Cicerón constituye uno de los personajes fundamentales que en muchos niveles determinaron la obra y la figura de San Jerónimo. Recordemos el famoso episodio de su sueño, en el que el juez supremo le condena: “Mientes; tú eres ciceroniano, tú no eres cristiano” (epist. 22, 30). En efecto, el orador es su prosista latino favorito (se dice que si no se hubieran conservado las obras de Cicerón, gracias a los escritos de Jerónimo nos hubiéramos podido hacer una idea de su variedad –tal es la cantidad y diversidad de obras ciceronianas que Jerónimo cita–). Pero su deuda no solo se limita al modelo estilístico: su interés por la traducción o por la adaptación de la terminología filosófica griega están determinadas por Cicerón, que además le sirvió como mediador en el estudio de la filosofía griega. Además, para Jerónimo es un inspirador de distintos escritos (véase lo referente a obras como De viris illustribus o la Crónica) y un patrón sobre el que construir su propia imagen.

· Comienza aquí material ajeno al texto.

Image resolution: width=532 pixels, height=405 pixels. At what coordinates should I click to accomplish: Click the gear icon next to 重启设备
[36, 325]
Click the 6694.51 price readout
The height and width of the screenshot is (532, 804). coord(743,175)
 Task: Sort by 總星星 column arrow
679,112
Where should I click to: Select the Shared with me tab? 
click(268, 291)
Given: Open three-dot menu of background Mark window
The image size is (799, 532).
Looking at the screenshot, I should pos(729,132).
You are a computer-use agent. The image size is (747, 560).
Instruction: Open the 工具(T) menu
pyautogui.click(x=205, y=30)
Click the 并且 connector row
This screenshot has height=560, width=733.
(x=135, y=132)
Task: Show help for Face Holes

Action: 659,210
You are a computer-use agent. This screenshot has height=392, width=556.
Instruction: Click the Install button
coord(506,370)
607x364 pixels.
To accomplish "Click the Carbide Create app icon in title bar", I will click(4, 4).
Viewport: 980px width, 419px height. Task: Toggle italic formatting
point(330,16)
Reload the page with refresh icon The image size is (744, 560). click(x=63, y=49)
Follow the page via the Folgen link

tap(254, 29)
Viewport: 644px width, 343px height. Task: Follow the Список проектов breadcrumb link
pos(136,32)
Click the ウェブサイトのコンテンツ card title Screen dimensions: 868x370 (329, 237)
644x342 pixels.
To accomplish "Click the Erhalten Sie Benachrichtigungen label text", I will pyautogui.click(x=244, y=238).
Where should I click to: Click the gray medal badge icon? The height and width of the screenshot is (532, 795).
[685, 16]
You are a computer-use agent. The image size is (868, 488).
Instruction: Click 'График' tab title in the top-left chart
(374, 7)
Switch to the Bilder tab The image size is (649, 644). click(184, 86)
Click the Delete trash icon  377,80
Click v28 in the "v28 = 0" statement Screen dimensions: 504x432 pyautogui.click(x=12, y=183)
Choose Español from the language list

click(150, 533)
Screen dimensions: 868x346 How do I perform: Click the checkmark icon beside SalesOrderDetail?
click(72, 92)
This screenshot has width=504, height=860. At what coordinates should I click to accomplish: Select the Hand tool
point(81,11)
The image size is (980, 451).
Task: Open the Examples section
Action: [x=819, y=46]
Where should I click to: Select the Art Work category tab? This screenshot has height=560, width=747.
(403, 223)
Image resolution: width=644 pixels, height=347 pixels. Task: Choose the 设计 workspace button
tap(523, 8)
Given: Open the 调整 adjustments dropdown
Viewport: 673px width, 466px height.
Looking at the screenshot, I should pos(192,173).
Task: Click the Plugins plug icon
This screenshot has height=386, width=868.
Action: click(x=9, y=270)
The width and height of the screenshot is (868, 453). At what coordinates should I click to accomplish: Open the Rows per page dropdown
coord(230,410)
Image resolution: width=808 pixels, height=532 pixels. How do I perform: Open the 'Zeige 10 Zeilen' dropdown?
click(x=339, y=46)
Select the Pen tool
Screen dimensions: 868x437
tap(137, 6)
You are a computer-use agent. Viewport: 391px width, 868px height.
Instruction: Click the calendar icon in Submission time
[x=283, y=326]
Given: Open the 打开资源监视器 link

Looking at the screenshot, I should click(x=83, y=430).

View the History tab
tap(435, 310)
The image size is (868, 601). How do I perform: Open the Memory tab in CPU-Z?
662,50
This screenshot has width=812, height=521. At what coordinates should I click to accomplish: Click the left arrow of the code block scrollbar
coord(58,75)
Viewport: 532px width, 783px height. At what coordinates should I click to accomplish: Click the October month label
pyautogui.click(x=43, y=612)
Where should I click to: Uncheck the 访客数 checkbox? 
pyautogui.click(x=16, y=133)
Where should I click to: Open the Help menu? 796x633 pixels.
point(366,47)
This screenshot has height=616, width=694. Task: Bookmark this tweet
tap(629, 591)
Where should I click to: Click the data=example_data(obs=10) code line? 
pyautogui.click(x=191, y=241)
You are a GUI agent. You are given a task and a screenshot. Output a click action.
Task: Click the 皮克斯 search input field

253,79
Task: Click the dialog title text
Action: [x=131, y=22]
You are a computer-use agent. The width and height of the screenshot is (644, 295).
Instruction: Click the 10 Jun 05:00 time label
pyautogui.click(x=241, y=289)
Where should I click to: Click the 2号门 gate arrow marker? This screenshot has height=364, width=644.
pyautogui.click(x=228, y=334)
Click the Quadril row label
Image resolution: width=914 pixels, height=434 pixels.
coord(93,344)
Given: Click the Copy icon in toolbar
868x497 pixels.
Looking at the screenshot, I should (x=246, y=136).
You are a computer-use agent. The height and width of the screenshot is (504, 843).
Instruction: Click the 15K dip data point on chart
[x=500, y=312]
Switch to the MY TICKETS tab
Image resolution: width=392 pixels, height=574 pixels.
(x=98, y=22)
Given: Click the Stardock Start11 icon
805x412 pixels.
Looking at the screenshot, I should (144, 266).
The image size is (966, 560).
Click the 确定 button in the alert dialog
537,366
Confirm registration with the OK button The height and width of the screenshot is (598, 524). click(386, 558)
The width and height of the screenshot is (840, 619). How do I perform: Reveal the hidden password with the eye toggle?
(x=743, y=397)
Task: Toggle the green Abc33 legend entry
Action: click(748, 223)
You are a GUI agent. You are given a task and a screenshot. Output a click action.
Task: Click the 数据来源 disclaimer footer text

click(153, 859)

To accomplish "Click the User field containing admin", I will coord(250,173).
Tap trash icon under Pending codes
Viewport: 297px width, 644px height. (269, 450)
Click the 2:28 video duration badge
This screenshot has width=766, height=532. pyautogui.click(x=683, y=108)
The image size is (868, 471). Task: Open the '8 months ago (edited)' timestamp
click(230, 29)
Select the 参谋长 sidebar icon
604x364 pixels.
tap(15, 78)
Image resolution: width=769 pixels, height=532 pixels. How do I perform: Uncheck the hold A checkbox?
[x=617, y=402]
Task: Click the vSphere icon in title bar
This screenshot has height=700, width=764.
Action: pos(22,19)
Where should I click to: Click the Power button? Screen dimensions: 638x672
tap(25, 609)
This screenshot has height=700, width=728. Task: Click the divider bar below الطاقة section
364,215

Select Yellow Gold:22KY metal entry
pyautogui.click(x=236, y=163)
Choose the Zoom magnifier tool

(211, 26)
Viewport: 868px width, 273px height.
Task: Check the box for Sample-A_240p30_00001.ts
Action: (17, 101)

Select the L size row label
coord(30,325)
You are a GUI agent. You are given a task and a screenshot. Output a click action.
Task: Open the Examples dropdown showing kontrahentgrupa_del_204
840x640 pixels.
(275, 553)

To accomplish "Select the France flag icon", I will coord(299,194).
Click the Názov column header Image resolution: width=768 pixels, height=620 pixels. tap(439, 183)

Como ejemplo de esta especial relación traemos aquí una obra de juventud de Cicerón, un manual de retórica, cuya redacción emprendió sin haber cumplido los 20 años y de la que solo llegó a completar los dos primeros libros sobre la inventio, la parte de la retórica dedicada al descubrimiento de las ideas y del contenido apropiado para cada caso. Hoy se conoce la obra con el título De inventione, La invención retórica. En ella Cicerón pretendía recoger las enseñanzas de los rétores más importantes de su época. Ya en este escrito tan precoz aparece su interés por algunas de las cuestiones que le seguirían preocupando en su madurez, como la concepción del derecho, de la oratoria y el estudio de la filosofía. Años más tarde se disculparía por este tratado juvenil (De oratore 1,5), que consideraba “esbozos todavía incompletos y toscos”; de hecho, el deseo de sustituirlo probablemente fue un factor determinante para la composición del gran diálogo De oratore.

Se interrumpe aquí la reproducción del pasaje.